■ **THE RECORDS**:
BEGIN
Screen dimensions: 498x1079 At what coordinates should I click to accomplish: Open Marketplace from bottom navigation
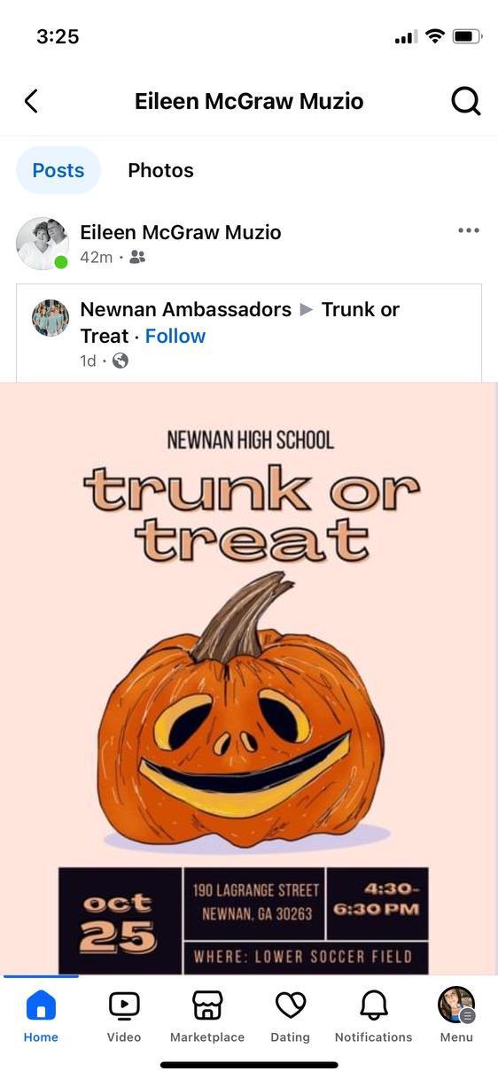(207, 1016)
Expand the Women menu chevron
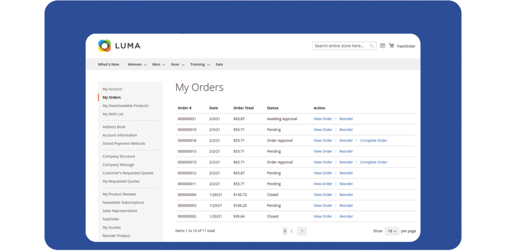Viewport: 506px width, 251px height. 145,65
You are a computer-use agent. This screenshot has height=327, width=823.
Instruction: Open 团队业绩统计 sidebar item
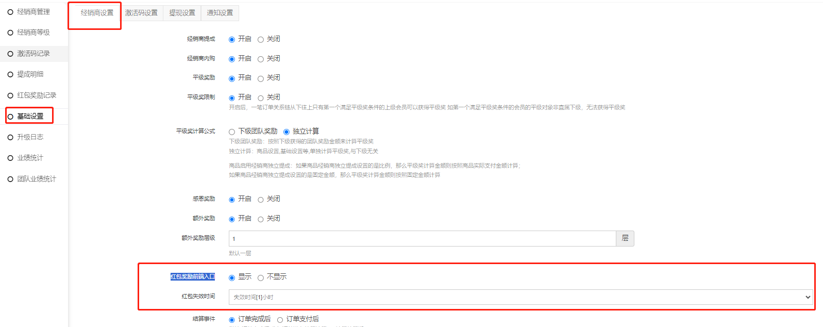click(x=36, y=179)
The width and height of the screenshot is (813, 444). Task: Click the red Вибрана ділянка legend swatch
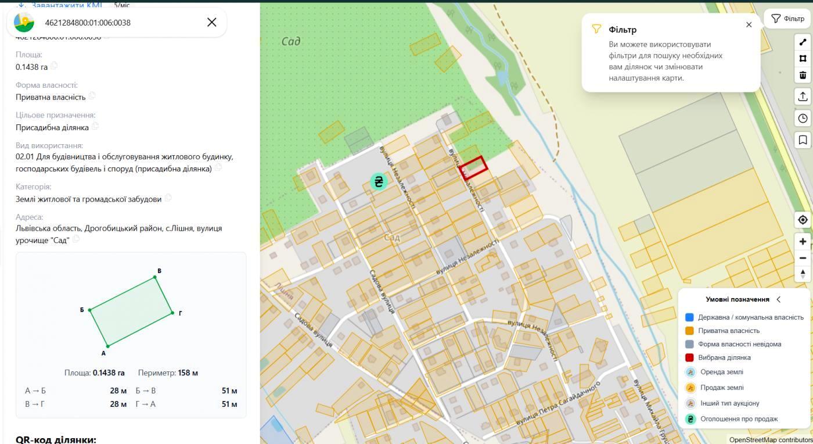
END
■ **EXERCISE**: Looking at the listing above, how many of its lines contain "screenshot"? Say only the number.

■ **WRITTEN RESPONSE**: 2